The Field mosaic provided comfort to “lovers of beauty,” wrote Edmund Buckley, a University of Chicago professor, in 1908, because the “masterly mosaic over a mart of trade” brought art into the lives of ordinary people. The “greedy graspers that want to own everything in sight,” commented the good professor, “can only be chagrined at meeting with an object they can never even hope to acquire.”
The most recent and perhaps most fitting connection between the elegant esthete and the big-shouldered city involves the salvation and restoration of Tiffany’s chapel. After the fair, a wealthy benefactor bought the chapel for New York’s Episcopal cathedral, the Church of St. John the Divine, where it was cut down to size and banished to a basement. Over the years, it suffered extensive water damage until Tiffany had it removed, restored it, and installed it at his Long Island estate.
Following Tiffany’s death in 1933, the estate was gradually abandoned until it was ravaged by a fire in 1957. Enter Hugh and Jeannette McKean, devoted Tiffany collectors who bought much of the remaining contents of Tiffany’s estate, including the chapel.
Jeannette McKean was the granddaughter of Charles Hosmer Morse, who amassed a fortune in the late 19th and early 20th Centuries as the controlling partner of Fairbanks, Morse and Co., a Chicago manufacturing firm that produced trucks, railroad cars, motors and an array of other machinery.

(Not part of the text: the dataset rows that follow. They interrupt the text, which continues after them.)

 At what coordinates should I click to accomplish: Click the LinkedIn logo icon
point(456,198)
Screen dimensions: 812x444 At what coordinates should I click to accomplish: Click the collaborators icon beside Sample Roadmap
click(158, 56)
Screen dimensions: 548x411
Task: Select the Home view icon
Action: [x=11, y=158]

With a portion of Morse’s fortune, the McKeans established a museum for their collection of American decorative objects, including their vast Tiffany collection. Now, after sitting in storage for almost 40 years, the chapel will be the centerpiece of a new $4 million expansion of the Morse Museum.
And so, thanks to the wealth of a Chicago machine manufacturer, one of Tiffany’s most outstanding creations was saved and will be put on view for the general public for the first time since the Columbian Exposition.
“You’re talking about the real, fundamental basis of his achievement,” said museum director Ruggiero, referring to the chapel. “It’s really fascinating that this designer, who was from the Northeast and whose first great audience was in New York, became an international success because of this chapel in Chicago.”